What to work on: Each line of the records that holds "Click" should be shown in full.

Task inputs:
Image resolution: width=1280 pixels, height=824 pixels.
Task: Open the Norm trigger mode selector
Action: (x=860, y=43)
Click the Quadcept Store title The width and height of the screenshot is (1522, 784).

* * *

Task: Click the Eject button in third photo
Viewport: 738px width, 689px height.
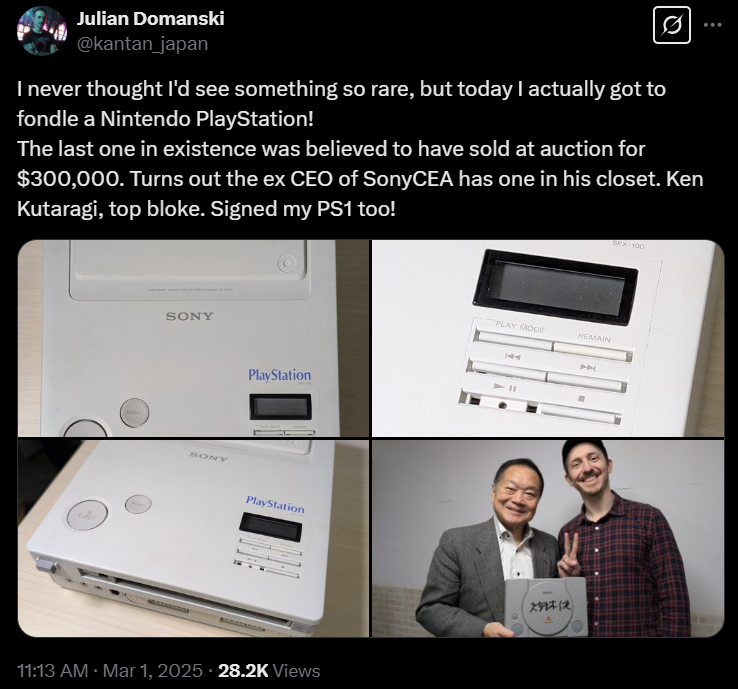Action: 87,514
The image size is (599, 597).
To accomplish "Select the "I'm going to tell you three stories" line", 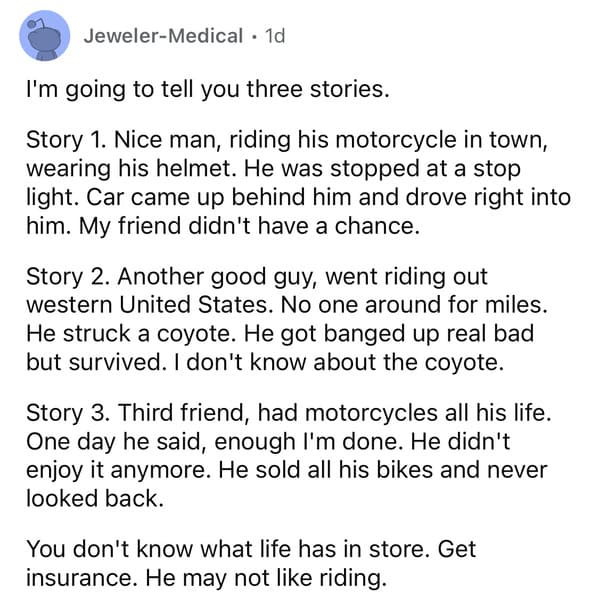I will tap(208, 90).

Written solution:
Click the Quadcept Store title The width and height of the screenshot is (1522, 784).
Task: Click the Eject button in third photo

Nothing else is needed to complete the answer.